- _TASK BRIEF_
Reproduce verbatim the lines of the records below between the line holding "You are a computer-use" and the line holding "(x=1094, y=19)", inclusive. Leave the pictures out of your answer.

- _DATA FOR THE TASK_
* * * * * * * * *

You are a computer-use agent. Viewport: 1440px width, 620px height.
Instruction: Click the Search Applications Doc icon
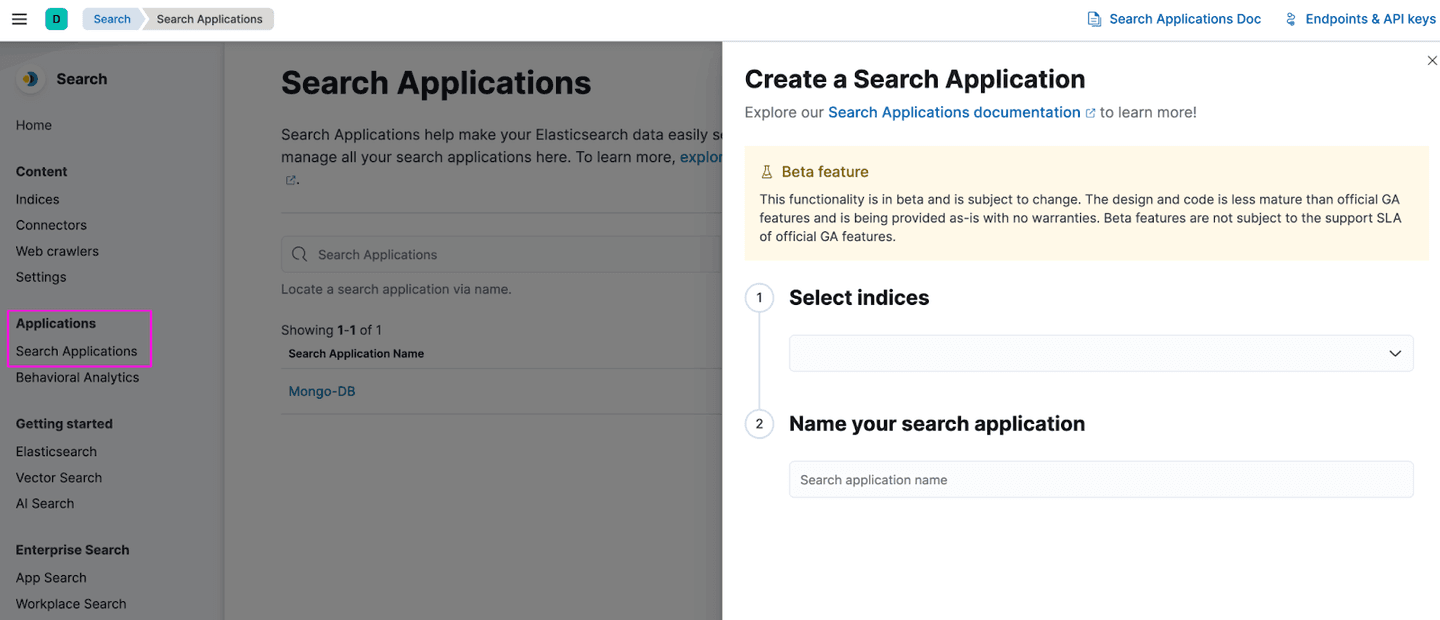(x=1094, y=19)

* * * * * * * * *

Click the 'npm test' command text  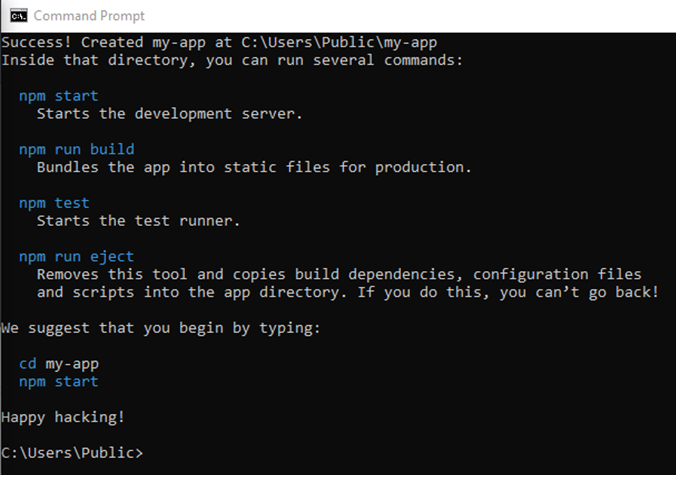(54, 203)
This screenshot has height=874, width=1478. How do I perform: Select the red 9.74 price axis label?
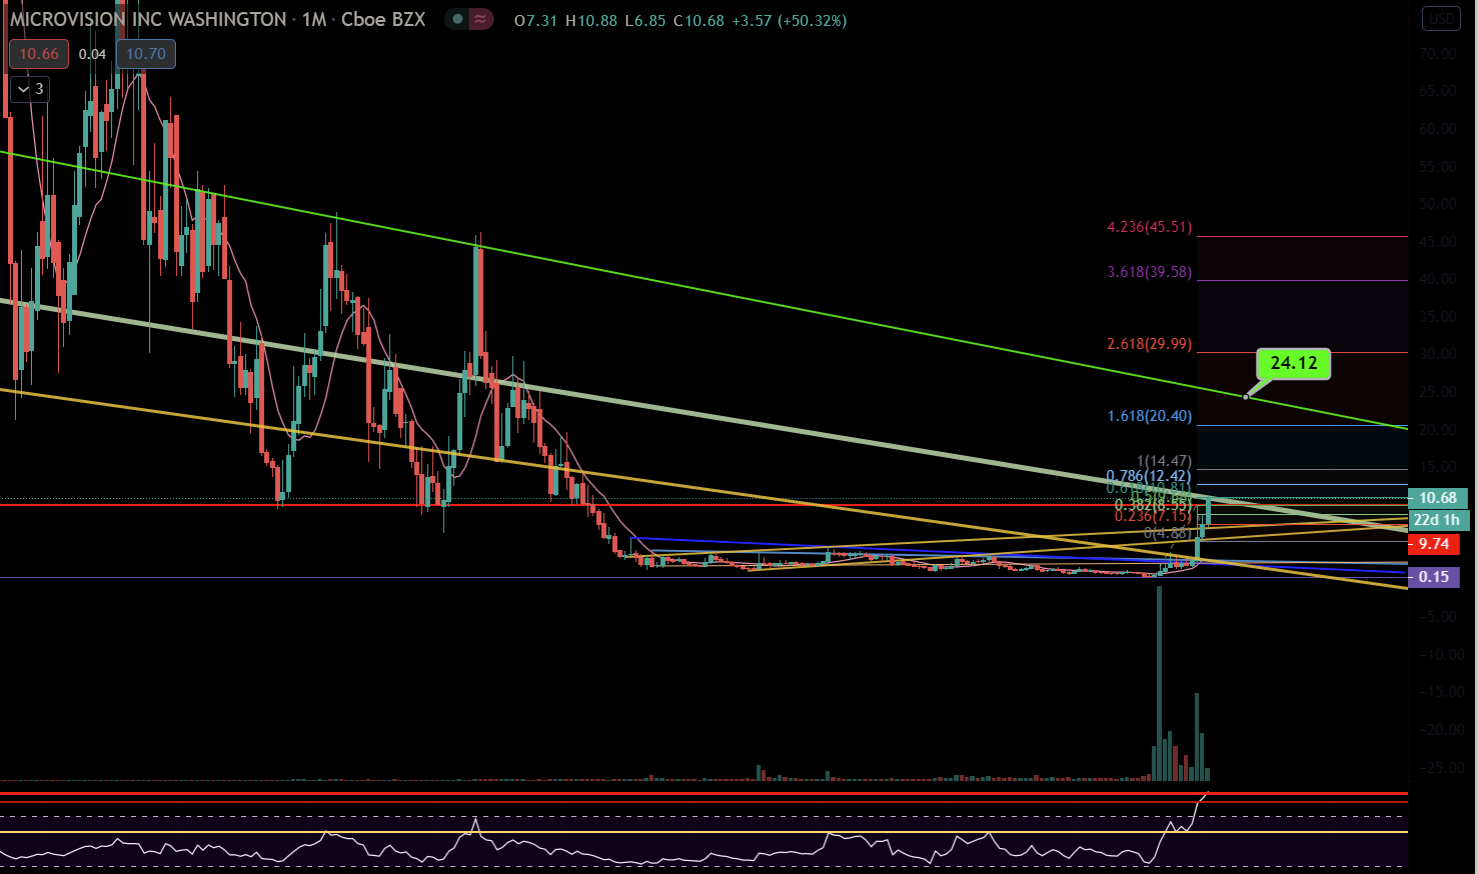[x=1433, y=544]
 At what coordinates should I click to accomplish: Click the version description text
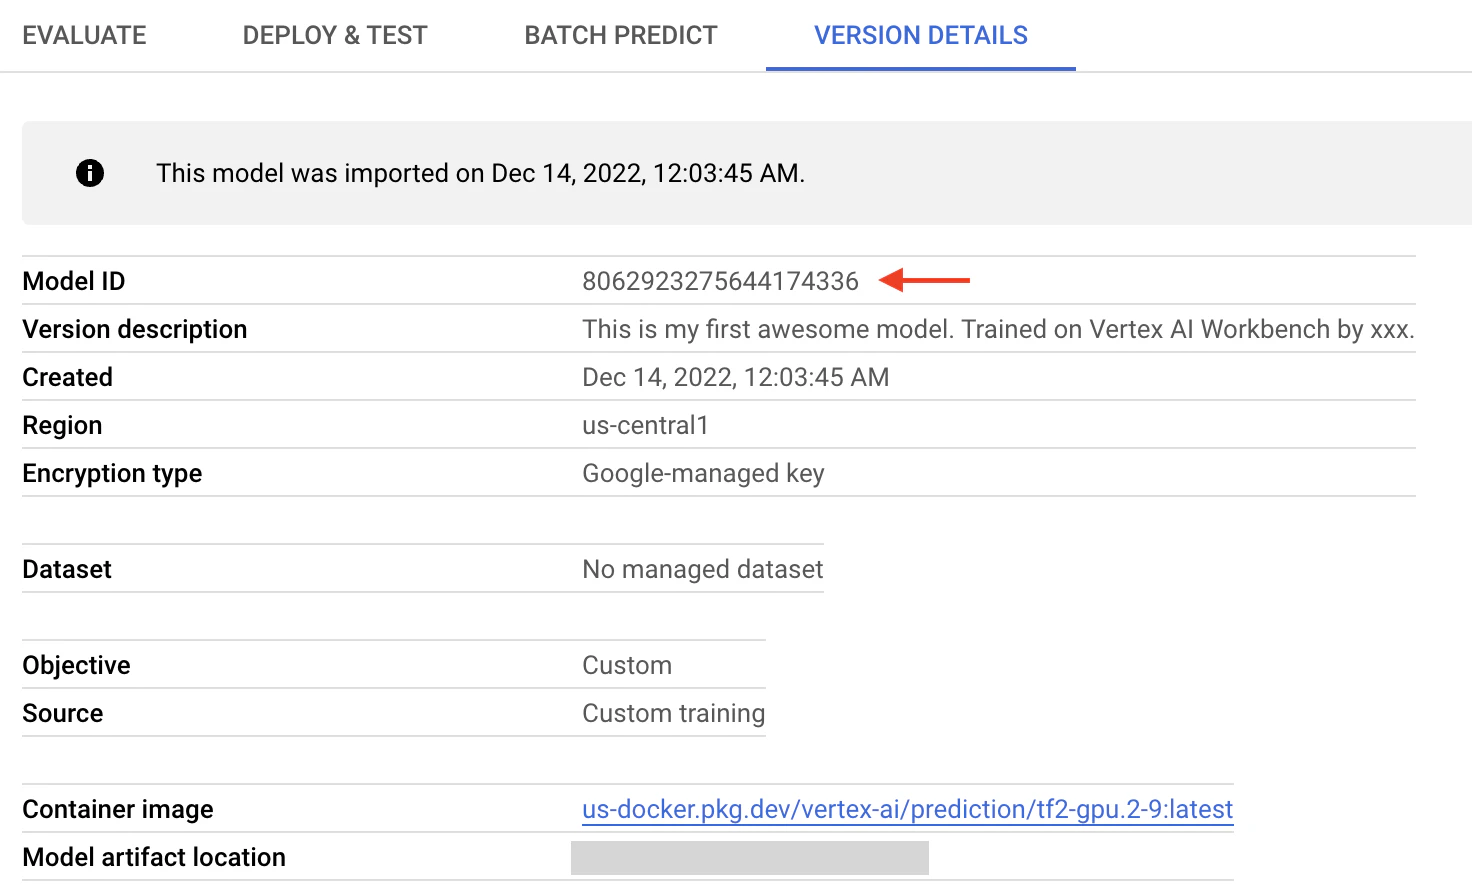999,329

* * * * * * * * *

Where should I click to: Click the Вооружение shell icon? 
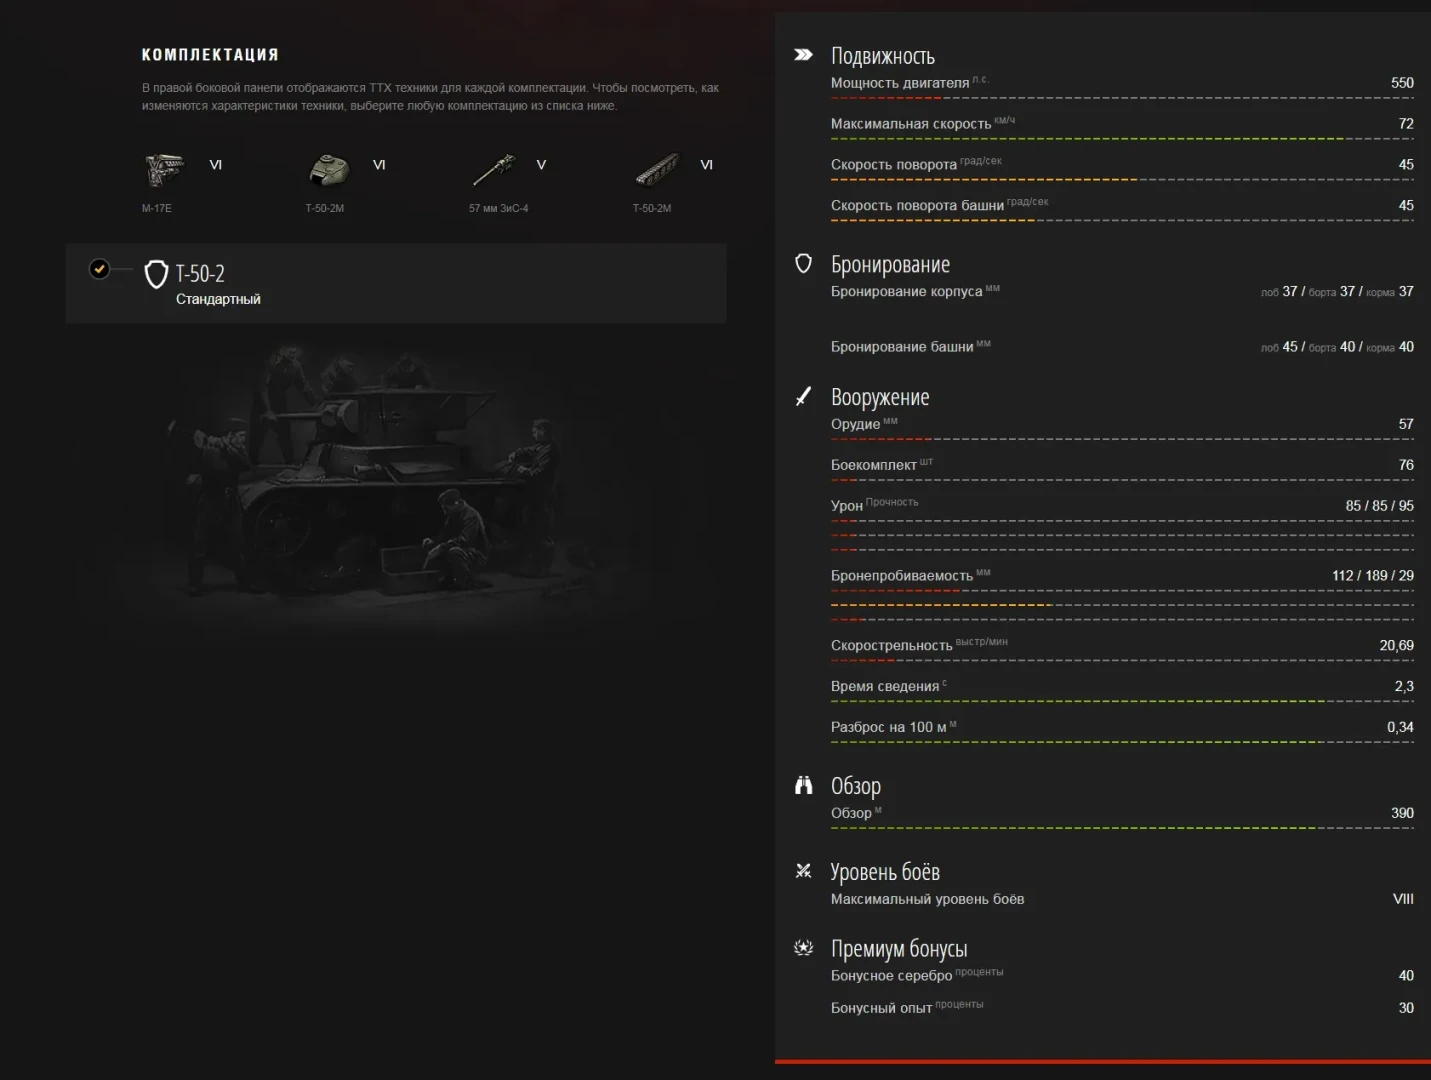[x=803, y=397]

* * * * * * * * *

- _SOLUTION FOR THIS TASK_
You are a computer-use agent. Viewport: 1440px width, 620px height.
Instruction: Click the Search Applications Doc icon
(x=1094, y=19)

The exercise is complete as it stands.